The European Commission has made rapid simplification of EU rules key to its competitiveness strategy. It has put forward six Omnibus packages designed to revise multiple legal acts at once. Yet, instead of making rules clearer and more workable for companies, parts of its agenda weaken standards — thereby missing the very purpose of simplification: reducing costs while preserving those standards. Moreover, only a few proposals have been adopted by the EU Council and the European Parliament (EP), while others remain stuck in political deadlock.
To deliver effective simplification, the Commission should recalibrate its approach and adhere to four principles:
- Clarity on goals: simplification should not be deregulation in disguise
- Evidence-based selection: focus on rules that create high costs with little benefit
- Sound design: use Better Regulation tools to design simplification proposals
- Foster political consensus: align early with Council and European Parliament on goals and scope to avoid deadlock
This way, simplification will reduce costs, safeguard standards and strengthen competitiveness.
Bureaucracy is a major burden for European businesses and especially SMEs. 61% of firms – and 63% of SMEs – report that the regulatory environment is an investment barrier. A recent study commissioned by the European Parliament (EP) adds that SMEs are particularly concerned about the introduction of many new EU rules on the digital and green transition and about a trickle-down effect that impacts them even when they are exempt from regulations. The issues with EU law stem also from how it is made: legislation developed in silos across DGs, ambiguous legal language, and a lack of implementation guidance taken together create inconsistencies, duplications, and higher administrative costs.

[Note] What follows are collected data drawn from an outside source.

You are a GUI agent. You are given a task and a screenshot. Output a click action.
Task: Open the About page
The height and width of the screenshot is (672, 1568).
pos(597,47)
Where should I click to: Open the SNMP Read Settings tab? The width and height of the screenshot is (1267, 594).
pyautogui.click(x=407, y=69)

The question is not whether to simplify, but how. Simplification is not an end in itself – it is an instrument to make Europe’s regulatory standards work more effectively for companies and to support competitiveness. To achieve this, simplification needs to be done right.
The Commission has rightly put simplification high on the agenda. So far, however, the Omnibus packages have struggled to deliver on their promise of effective and rapid simplification. Despite an overarching simplification strategy, the rationale for which laws are included in the Omnibus proposals is not always clear. Even some recently adopted legal acts are under review, although implementation experience is inevitably very limited. Furthermore, several proposals appear to have been developed with scant evidence. Instead of streamlining and improving rules, some proposed changes could increase compliance costs by adding new layers of red tape. At the same time, the Commission has shown that it can learn from earlier criticism, for example by consulting more actively on which laws should be simplified.

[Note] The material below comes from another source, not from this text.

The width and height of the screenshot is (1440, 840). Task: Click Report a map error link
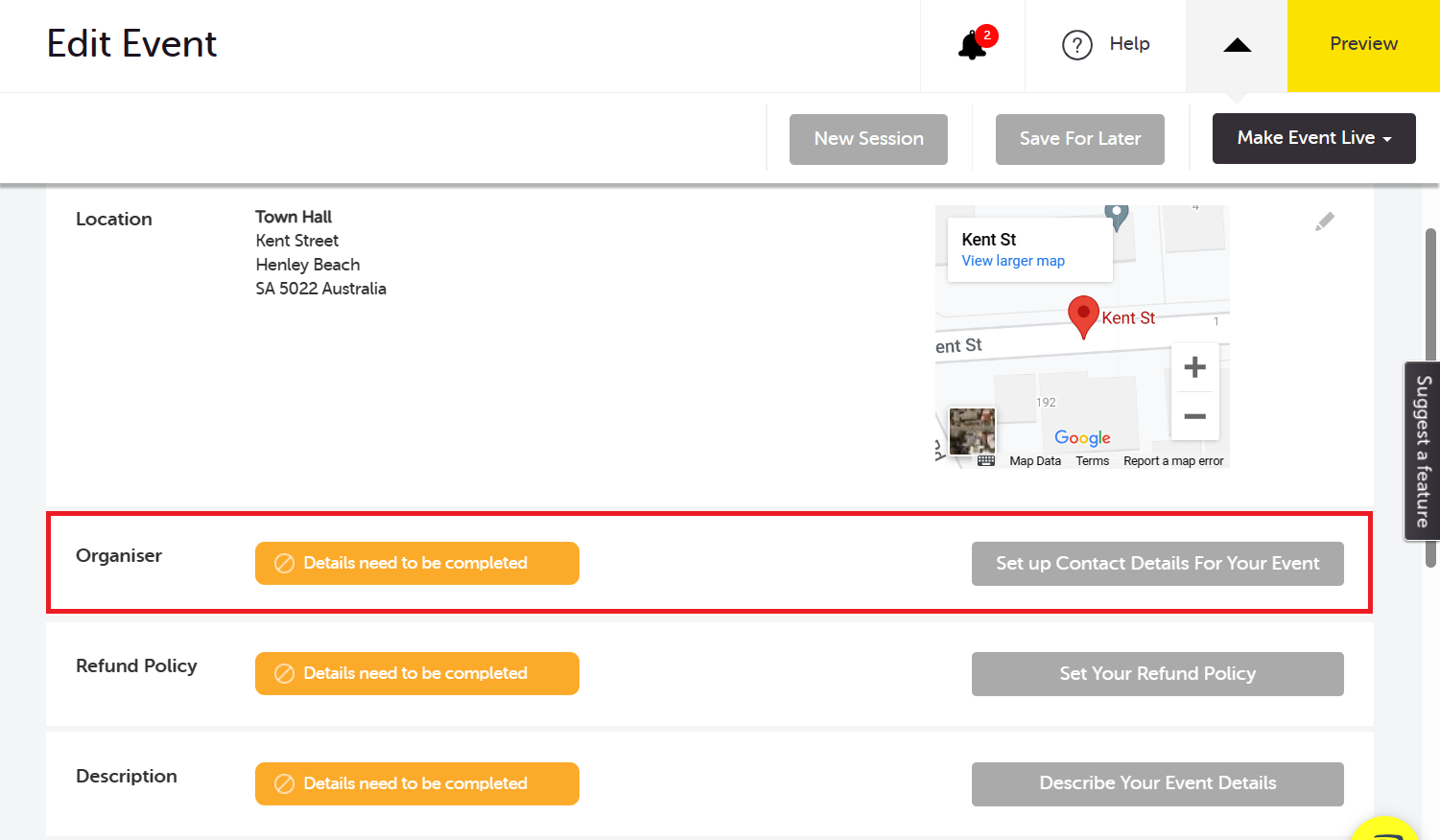pyautogui.click(x=1173, y=461)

The Omnibus agenda also runs into a divided political centre. Conservatives and right-wing political groups see it as a chance to reverse legislation under the Green Deal. They have repeatedly pushed for far-reaching changes or called for the abolition of certain rules. Socialists and Greens on the other hand, have criticised the agenda, fearing a roll-back of hard-won policies. Trust is low as each side suspects the other of not being genuine in their willingness to simplify. This environment makes it essential for proposals to be clear and targeted.
To achieve simplification that rapidly and tangibly reduces red tape for companies and boosts EU competitiveness, the Commission should follow the four principles laid down above. These principles directly address some of the weaknesses of the current Omnibus agenda: blurred objectives, rushed design, and political deadlock. By applying these principles, the Commission can deliver what businesses actually need: better rules that cut costs while upholding Europe’s high standards.
The Commission’s Omnibus agenda
In his report, former ECB President Mario Draghi identified simplification as an urgent area for EU action: Europe should streamline its regulations to better leverage its high standards for attracting investment and promoting innovation.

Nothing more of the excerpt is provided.